Delving Deeper

Regular Expressions

Pattern Syntax

Regular expressions support more powerful patterns than simple literal text strings. Patterns can repeat, can be anchored to different logical locations within the input, and can be expressed in compact forms that do not require every literal character to be present in the pattern.

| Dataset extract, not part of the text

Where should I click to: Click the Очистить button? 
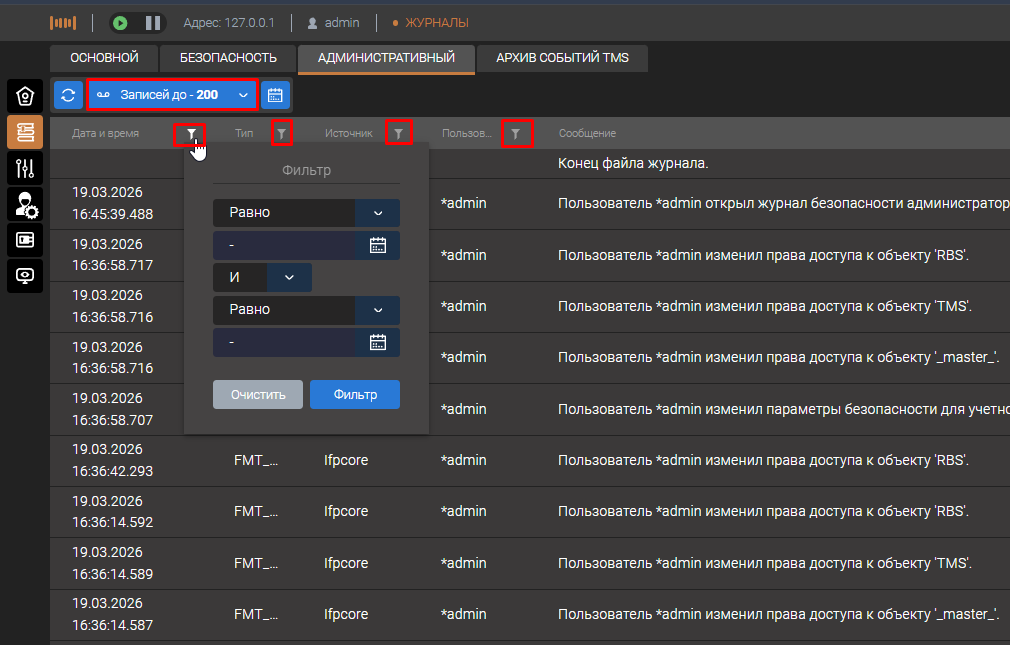[x=258, y=395]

All of these features are used by combining literal text values with meta-characters that are part of the regular expression pattern syntax implemented by re.

# re_test_patterns.py

import re


def test_patterns(text, patterns):
    """Given source text and a list of patterns, look for
    matches for each pattern within the text and print
    them to stdout.
    """
    # Look for each pattern in the text and print the results
    for pattern, desc in patterns:
        print("'{}' ({})\n".format(pattern, desc))
        print("  '{}'".format(text))
        for match in re.finditer(pattern, text):
            s = match.start()
            e = match.end()
            substr = text[s:e]
            n_backslashes = text[:s].count('\\')
            prefix = '.' * (s + n_backslashes)
            print("  {}'{}'".format(prefix, substr))
        print()
    return


if __name__ == '__main__':
    test_patterns('abbaaabbbbaaaaa',
                  [('ab', "'a' followed by 'b'"),
                   ])


The following examples will use test_patterns() to explore how variations in patterns change the way they match the same input text. The output shows the input text and the substring range from each portion of the input that matches the pattern.

$ python3 re_test_patterns.py

'ab' ('a' followed by 'b')

  'abbaaabbbbaaaaa'
  'ab'
  .....'ab'